→ What to do
Across the data, every line with the word "profile" counts once; state the total alone.

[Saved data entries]
[Start of Attachment]
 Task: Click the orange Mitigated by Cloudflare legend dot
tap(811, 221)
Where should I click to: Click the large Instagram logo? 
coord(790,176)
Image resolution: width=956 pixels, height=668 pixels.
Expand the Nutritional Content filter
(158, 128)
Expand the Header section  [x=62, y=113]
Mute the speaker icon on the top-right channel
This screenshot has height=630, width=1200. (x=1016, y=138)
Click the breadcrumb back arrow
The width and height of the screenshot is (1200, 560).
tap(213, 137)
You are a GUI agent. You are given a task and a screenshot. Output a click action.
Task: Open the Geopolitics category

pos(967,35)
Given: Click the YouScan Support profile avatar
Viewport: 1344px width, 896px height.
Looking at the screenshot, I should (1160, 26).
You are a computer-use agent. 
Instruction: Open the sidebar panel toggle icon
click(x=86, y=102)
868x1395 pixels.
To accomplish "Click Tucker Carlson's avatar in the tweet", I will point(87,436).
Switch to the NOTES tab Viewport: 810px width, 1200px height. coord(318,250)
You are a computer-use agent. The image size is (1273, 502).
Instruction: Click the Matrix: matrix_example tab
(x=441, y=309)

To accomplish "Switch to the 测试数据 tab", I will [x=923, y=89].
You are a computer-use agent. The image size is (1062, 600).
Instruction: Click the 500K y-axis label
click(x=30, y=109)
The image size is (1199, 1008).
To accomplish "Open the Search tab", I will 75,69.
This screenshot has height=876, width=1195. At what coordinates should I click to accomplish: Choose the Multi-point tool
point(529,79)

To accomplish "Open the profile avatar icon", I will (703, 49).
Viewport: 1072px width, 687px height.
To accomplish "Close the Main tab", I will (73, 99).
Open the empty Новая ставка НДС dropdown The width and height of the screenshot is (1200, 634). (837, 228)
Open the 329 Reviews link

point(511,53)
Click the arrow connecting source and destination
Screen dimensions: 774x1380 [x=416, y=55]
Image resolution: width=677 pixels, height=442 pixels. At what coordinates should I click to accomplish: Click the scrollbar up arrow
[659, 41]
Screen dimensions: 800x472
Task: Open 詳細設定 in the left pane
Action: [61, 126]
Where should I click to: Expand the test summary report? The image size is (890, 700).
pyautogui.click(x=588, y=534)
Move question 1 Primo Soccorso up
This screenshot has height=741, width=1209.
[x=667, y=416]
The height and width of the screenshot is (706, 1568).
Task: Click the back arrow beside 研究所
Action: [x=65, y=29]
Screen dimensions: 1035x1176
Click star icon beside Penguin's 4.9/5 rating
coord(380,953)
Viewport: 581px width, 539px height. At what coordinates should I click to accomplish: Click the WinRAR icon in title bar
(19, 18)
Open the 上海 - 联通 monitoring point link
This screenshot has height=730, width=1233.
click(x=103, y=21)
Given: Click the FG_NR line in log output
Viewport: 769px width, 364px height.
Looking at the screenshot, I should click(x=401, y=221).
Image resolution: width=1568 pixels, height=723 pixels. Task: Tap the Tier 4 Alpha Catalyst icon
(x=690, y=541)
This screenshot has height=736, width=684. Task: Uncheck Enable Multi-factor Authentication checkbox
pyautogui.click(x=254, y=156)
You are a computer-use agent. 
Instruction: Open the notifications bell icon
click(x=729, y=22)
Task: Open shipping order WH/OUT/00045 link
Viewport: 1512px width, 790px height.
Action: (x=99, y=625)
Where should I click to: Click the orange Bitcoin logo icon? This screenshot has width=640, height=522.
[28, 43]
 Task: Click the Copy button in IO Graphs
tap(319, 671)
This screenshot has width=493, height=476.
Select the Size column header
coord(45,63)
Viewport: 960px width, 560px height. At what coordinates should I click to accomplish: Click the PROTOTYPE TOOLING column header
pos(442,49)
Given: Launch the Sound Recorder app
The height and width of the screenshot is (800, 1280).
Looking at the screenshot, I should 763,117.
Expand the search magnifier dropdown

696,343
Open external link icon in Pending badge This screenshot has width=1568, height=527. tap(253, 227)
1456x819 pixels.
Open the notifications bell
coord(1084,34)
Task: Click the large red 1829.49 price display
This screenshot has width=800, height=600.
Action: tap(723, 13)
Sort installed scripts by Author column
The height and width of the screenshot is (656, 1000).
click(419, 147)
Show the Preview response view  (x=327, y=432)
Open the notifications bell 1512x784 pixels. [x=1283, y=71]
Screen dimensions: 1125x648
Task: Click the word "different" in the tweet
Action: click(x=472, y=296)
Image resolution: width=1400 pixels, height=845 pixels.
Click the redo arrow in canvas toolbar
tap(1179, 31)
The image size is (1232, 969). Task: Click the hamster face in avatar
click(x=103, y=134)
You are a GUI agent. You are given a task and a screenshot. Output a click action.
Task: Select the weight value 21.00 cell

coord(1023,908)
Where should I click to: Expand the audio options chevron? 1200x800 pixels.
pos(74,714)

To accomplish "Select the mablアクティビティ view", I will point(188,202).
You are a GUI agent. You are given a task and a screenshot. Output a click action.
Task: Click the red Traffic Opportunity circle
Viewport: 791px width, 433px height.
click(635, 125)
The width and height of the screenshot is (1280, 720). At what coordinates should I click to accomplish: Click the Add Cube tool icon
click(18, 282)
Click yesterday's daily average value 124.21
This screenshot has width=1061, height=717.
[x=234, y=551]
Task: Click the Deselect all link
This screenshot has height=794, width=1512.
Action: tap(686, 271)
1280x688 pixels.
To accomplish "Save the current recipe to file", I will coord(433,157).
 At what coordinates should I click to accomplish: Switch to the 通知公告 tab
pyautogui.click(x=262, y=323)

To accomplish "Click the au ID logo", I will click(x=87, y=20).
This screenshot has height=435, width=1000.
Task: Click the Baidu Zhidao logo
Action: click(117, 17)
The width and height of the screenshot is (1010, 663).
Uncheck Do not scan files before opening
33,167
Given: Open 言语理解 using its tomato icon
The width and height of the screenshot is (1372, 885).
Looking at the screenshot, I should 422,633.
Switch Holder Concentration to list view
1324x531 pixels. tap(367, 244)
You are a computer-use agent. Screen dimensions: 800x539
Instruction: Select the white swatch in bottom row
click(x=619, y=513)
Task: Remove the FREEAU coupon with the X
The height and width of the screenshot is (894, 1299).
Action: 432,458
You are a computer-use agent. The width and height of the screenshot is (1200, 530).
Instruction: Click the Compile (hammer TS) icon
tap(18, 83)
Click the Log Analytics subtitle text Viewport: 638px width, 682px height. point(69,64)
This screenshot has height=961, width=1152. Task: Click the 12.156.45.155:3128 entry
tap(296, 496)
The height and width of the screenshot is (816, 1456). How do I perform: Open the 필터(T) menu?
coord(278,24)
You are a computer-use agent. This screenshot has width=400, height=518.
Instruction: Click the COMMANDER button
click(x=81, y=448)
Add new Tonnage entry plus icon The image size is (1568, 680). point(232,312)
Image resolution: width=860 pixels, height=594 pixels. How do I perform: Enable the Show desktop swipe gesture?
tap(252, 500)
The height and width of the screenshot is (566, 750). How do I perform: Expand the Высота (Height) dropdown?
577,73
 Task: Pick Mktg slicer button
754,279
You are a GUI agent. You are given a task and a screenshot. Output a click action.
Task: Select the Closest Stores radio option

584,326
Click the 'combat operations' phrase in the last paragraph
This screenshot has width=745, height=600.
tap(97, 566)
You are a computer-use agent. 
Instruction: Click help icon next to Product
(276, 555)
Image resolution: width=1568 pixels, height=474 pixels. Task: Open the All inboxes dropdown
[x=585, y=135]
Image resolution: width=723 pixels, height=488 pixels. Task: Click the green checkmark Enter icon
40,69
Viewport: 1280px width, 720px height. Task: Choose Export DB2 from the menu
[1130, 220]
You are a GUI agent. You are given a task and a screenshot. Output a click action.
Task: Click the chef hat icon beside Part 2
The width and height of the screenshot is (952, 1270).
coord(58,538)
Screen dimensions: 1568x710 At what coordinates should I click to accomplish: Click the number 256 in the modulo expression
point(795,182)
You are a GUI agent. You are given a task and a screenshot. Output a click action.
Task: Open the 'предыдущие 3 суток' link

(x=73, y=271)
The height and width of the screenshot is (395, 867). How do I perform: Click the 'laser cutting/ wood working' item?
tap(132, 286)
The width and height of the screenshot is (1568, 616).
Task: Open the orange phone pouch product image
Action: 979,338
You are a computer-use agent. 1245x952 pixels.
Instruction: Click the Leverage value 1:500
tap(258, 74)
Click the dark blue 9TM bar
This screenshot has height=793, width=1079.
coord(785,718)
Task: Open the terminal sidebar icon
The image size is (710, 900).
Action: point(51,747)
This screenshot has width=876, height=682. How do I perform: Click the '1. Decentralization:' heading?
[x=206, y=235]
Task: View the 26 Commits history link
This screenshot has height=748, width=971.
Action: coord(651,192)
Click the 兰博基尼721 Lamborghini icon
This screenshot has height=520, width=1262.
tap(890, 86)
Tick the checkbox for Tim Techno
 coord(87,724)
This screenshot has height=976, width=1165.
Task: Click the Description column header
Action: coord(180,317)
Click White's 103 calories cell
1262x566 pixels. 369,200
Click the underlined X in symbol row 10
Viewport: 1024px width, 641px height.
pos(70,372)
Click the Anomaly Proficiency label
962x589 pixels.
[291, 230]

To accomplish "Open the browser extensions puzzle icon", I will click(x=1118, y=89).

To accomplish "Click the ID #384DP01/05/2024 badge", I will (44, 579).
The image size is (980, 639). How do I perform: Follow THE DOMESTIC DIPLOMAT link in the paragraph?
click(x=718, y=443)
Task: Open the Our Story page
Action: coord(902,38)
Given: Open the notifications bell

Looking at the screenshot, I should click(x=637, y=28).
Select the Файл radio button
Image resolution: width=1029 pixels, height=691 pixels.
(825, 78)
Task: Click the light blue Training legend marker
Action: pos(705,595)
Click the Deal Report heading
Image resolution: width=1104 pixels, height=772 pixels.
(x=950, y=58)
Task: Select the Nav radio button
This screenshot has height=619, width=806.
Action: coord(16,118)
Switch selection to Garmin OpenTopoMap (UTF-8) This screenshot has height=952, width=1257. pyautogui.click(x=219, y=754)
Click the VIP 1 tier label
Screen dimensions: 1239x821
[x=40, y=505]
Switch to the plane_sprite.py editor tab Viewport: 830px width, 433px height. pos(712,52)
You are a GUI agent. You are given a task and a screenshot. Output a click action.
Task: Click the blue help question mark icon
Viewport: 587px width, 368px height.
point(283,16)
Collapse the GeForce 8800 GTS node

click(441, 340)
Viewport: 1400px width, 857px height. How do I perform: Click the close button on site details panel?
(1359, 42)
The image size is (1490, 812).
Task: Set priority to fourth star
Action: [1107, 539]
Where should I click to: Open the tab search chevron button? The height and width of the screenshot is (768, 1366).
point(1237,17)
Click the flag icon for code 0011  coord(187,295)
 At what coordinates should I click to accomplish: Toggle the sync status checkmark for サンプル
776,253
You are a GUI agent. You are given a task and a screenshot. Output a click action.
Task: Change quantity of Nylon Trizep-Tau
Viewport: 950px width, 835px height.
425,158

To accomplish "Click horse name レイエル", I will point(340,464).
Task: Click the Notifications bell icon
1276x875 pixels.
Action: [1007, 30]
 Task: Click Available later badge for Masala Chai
[End of Attachment]
→ Solution for this exercise
2